An unoptimized EJB server struggles with even a tiny dataset in Petstore. MS Access ran Northwind so quickly on a 486 we thought we'd all died and gone to heaven - those were the days.
- Robin :)
Some of my comments in the article have turned out to be wrong, so I wanted to clarify some information on the PetShop.
1: Stored Procedure Use in PetShop
If you look at the SP code in the .NET PetShop, it actually is just a simple wrapper on data access, and no business logic is placed in there. The only advantage here, is that the SQL query plan is compiled once only.
The ASP.NET layer talks to .NET Assemblies, which in turn talk through to the backend tier.
.NET Assemblies are the new way of doing things, and can be accessed via SOAP (from external sources), .NET Remoting (from internal sources), and DCOM is still supported of course.
If you wanted to deploy an app in a clustered environment, the recommended way of doing so would be:
Use Network Load Balancing (NLB). Turn on this feature on each box, configuring the cluster ip/domain name, and have the clients access the cluster.

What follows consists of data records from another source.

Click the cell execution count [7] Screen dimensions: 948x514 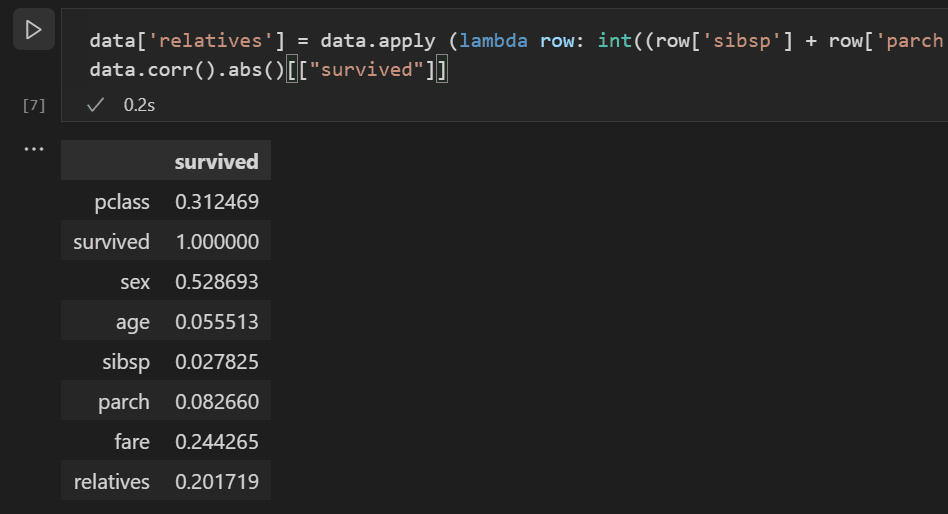[34, 104]
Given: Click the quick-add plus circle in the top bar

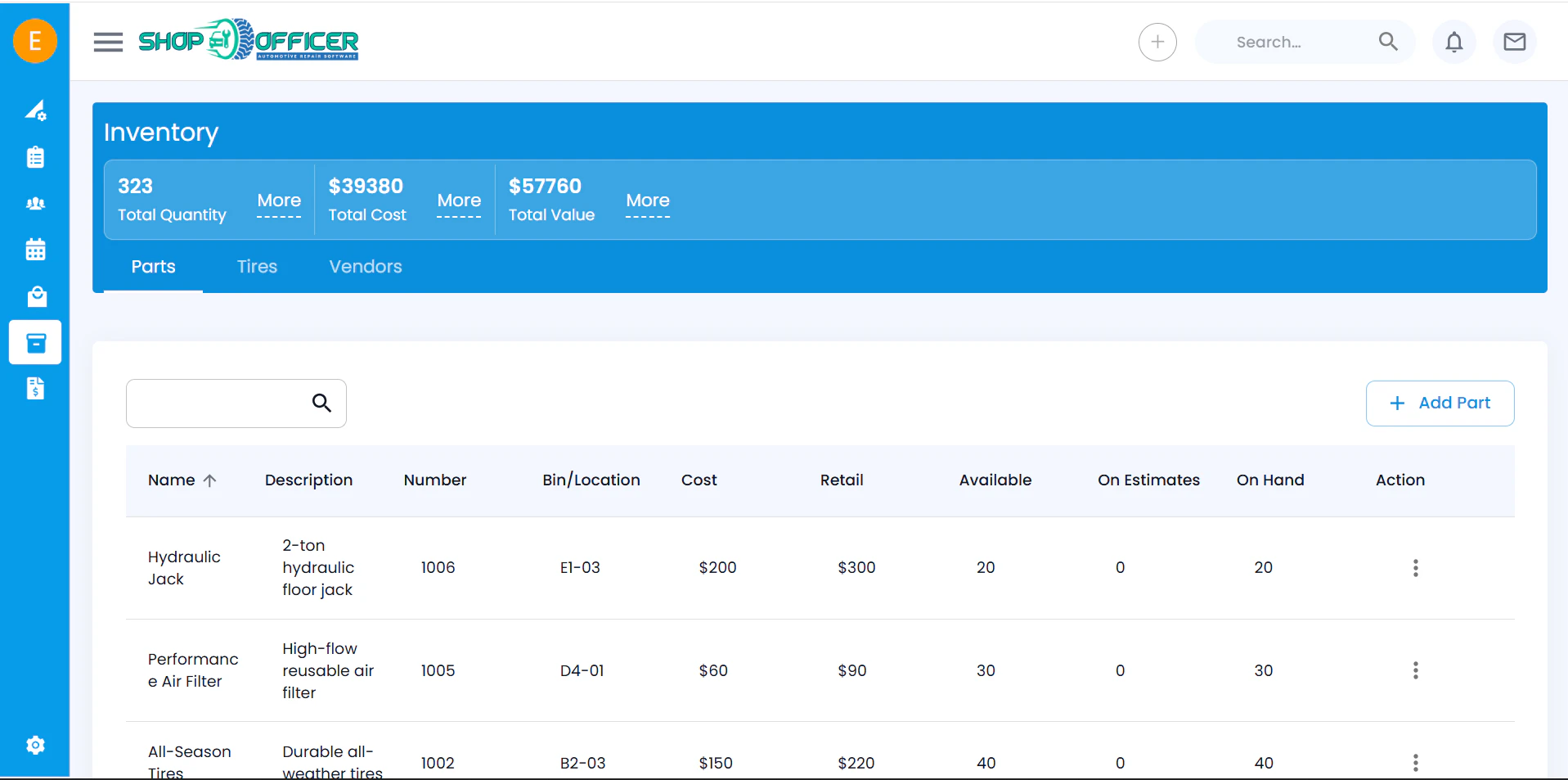Looking at the screenshot, I should click(x=1157, y=41).
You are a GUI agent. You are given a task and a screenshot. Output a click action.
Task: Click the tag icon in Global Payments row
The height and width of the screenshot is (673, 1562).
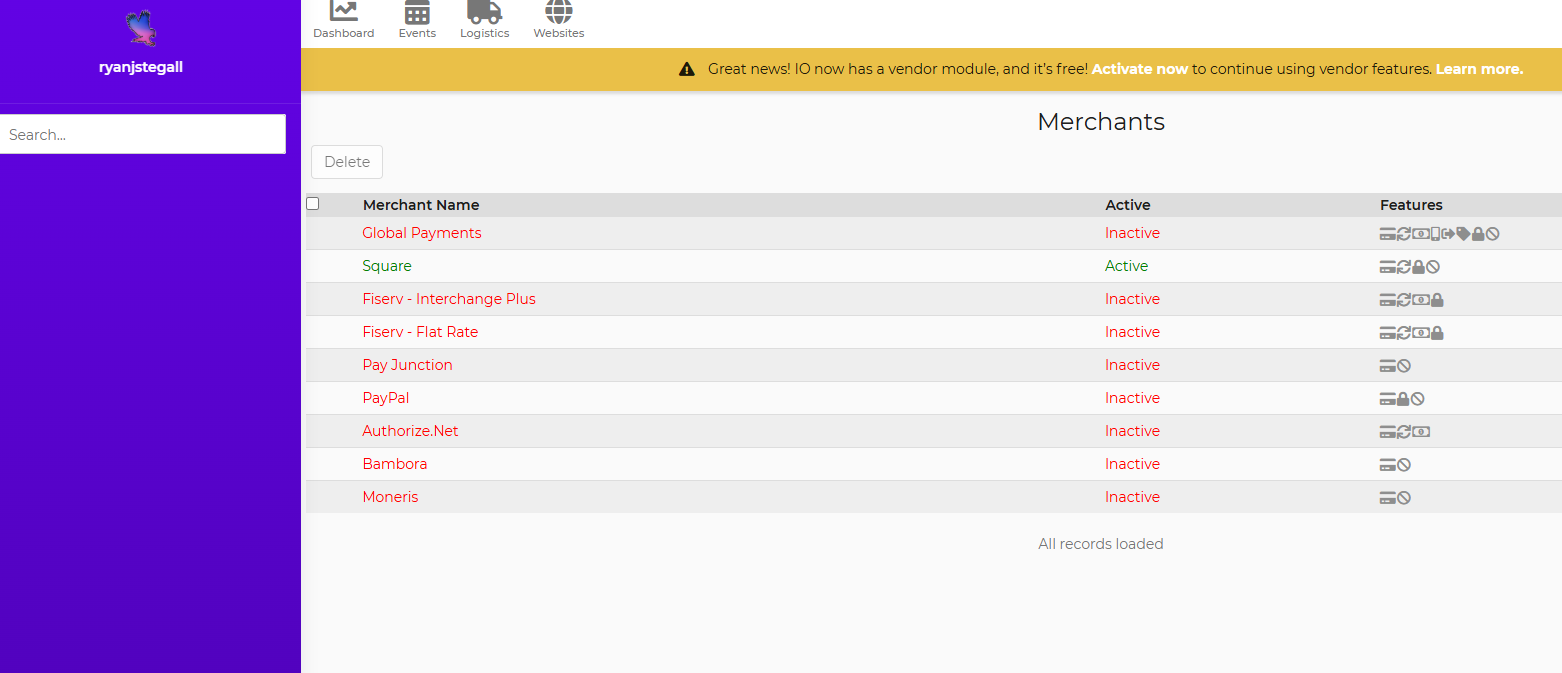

IMHO The biggest problem is that Microsoft continues to use the Petstore example as the reason why managers should invest in .NET ... until that can be stopped, they will continue to profit from what is simply a lie.
Hello, what amazes me is all of these "realworld" examples have very patterns and strategies 4 the execution of the their respective business logic efforts but no "realworld" security beginning w/ userid password not sent as clear text. and, also no provision 4 running secured path servlets/jsp/ejb's under ssl. if u want to run "realworld" u have to start w/ the security. thanx, david brown
We are doing a project for one of the major insurance companies. We have an architecture that is pretty standard: JSP->Command class->Sesion Bean->Business Objects->Entity Beans (or database using JDBC).
The performance optimization techniques we used are:
1. Didn't use SPs because of portability reasons. We use a mixture of BMP and CMP. Wherever we fetch multiple records from the database, we use CMP and create business objects directly from these records and return a collection of business objects instead of a collection of entity beans. We use CMP for inserts, updates and where we know the query returns a single record.
2. We optimize BMP by doing as many joins as possible and minimizing on the number of database calls we make.
3. Our services (on session beans) are coarse grained thereby giving some performance improvements.
4. The services take in Data Transport Objects as parameters and return Data Transport Objects. These are purely data objects (as opposed to business objects or Entity Beans) which are smaller and quicker to transport over the wire.
Mainly we tries to optimize by reducing the network traffic (back and forth database calls or back and forth service calls)
There are too many EJB files in Java's PetStore.
Is it possible to package them together? And PetStore's deep directory architecture makes it difficult to management.
At presetn .Net's solution is clean.